### RECORDS FOR THIS TASK
|---|

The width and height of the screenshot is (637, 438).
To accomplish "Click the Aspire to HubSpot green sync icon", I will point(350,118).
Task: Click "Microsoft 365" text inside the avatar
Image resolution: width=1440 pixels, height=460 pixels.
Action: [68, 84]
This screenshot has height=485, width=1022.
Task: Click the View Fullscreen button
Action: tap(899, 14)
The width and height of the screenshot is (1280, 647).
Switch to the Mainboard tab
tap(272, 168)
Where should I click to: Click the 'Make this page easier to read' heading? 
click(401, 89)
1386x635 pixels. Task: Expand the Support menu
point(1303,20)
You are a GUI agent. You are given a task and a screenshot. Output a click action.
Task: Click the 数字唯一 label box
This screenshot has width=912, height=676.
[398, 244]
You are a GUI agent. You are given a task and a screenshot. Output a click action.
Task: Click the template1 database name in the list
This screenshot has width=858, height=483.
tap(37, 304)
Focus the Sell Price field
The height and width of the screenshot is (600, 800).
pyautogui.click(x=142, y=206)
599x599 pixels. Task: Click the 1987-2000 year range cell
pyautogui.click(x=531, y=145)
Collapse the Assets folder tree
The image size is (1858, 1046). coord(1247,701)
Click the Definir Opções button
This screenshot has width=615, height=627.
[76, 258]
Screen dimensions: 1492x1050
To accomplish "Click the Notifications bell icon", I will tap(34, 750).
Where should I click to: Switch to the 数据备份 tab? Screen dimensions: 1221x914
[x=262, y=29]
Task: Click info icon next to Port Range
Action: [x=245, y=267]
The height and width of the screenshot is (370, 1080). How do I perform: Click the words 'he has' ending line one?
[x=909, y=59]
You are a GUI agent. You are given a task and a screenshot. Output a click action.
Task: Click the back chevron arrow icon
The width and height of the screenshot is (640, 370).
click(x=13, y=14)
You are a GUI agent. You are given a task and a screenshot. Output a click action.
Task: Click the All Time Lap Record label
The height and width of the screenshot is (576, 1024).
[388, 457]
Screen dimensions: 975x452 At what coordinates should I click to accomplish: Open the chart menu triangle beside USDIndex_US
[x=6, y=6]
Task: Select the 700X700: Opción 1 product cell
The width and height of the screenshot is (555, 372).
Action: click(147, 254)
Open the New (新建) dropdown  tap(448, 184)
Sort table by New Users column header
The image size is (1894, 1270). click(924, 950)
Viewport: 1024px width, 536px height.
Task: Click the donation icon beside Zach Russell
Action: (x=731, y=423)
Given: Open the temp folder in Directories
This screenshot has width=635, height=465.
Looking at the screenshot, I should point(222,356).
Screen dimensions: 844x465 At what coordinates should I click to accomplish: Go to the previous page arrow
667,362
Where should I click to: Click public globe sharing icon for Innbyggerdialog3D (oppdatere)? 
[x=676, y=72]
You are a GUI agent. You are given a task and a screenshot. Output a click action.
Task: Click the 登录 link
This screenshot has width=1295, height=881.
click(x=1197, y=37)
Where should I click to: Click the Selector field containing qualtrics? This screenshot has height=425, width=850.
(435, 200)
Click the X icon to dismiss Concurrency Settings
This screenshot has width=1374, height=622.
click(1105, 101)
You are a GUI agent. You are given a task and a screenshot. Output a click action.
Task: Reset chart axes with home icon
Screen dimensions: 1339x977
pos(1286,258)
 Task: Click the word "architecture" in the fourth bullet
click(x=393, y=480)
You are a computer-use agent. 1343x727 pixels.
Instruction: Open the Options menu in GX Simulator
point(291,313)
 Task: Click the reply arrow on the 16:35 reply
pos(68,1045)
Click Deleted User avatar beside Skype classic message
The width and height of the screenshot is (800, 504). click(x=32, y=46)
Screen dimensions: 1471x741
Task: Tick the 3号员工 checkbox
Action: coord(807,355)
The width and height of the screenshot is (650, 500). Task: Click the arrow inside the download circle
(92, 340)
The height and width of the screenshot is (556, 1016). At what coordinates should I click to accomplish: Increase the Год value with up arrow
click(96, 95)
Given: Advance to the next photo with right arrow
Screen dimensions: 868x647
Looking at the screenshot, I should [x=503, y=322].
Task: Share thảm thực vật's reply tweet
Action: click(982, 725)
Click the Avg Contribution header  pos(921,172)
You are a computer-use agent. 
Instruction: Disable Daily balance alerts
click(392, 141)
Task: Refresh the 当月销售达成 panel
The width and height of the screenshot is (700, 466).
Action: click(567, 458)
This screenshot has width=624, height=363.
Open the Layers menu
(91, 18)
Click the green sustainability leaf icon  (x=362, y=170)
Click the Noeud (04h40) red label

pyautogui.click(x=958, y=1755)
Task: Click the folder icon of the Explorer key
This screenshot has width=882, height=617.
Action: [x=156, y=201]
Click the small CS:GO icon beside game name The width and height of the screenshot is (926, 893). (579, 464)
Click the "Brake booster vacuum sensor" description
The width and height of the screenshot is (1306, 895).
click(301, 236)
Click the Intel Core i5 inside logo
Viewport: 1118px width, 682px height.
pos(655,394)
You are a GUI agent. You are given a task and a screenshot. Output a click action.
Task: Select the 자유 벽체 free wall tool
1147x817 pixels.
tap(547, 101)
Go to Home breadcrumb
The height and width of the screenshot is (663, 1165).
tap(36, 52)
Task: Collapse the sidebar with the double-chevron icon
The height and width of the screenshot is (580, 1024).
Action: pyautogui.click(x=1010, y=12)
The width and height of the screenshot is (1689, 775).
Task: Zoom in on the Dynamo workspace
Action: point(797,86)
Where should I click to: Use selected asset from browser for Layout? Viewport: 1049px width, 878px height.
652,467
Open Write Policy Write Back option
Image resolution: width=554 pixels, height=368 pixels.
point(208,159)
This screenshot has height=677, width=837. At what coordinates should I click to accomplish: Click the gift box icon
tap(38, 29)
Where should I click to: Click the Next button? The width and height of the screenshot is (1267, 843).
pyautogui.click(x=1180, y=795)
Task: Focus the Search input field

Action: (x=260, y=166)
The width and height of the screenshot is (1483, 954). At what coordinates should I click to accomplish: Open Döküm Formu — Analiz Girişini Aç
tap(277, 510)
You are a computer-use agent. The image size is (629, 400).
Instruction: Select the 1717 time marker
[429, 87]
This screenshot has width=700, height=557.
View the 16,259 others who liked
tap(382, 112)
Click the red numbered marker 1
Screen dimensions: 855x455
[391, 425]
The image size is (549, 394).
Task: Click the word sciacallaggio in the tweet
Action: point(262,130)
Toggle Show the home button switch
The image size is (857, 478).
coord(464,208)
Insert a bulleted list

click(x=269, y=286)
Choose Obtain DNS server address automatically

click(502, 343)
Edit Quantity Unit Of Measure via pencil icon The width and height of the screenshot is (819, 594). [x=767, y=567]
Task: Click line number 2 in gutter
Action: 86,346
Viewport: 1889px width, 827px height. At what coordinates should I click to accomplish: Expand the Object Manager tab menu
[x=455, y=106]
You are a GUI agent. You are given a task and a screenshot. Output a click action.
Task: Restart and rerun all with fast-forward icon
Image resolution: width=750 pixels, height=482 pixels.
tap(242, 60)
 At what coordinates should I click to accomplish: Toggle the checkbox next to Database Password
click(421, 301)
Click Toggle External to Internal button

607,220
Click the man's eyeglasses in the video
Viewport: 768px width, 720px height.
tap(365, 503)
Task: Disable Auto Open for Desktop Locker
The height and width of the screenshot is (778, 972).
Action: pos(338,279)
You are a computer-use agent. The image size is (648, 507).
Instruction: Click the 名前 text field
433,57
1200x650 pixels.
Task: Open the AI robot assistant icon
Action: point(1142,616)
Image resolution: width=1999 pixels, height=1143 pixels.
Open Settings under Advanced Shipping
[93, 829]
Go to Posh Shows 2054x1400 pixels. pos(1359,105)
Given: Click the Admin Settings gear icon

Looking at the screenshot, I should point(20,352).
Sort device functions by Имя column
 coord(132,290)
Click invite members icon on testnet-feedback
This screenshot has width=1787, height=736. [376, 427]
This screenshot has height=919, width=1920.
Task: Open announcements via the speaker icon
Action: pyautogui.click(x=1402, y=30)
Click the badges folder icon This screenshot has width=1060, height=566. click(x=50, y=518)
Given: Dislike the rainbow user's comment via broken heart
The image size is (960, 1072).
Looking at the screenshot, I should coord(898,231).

|---|

### YOUR ASSIGNMENT
What lines in the data above contain the word "computer"? Copy them all.

### RESULT
You are a computer-use agent. 1343x727 pixels.
You are a computer-use agent. 
You are a computer-use agent. The image size is (629, 400).
You are a computer-use agent. The image size is (648, 507).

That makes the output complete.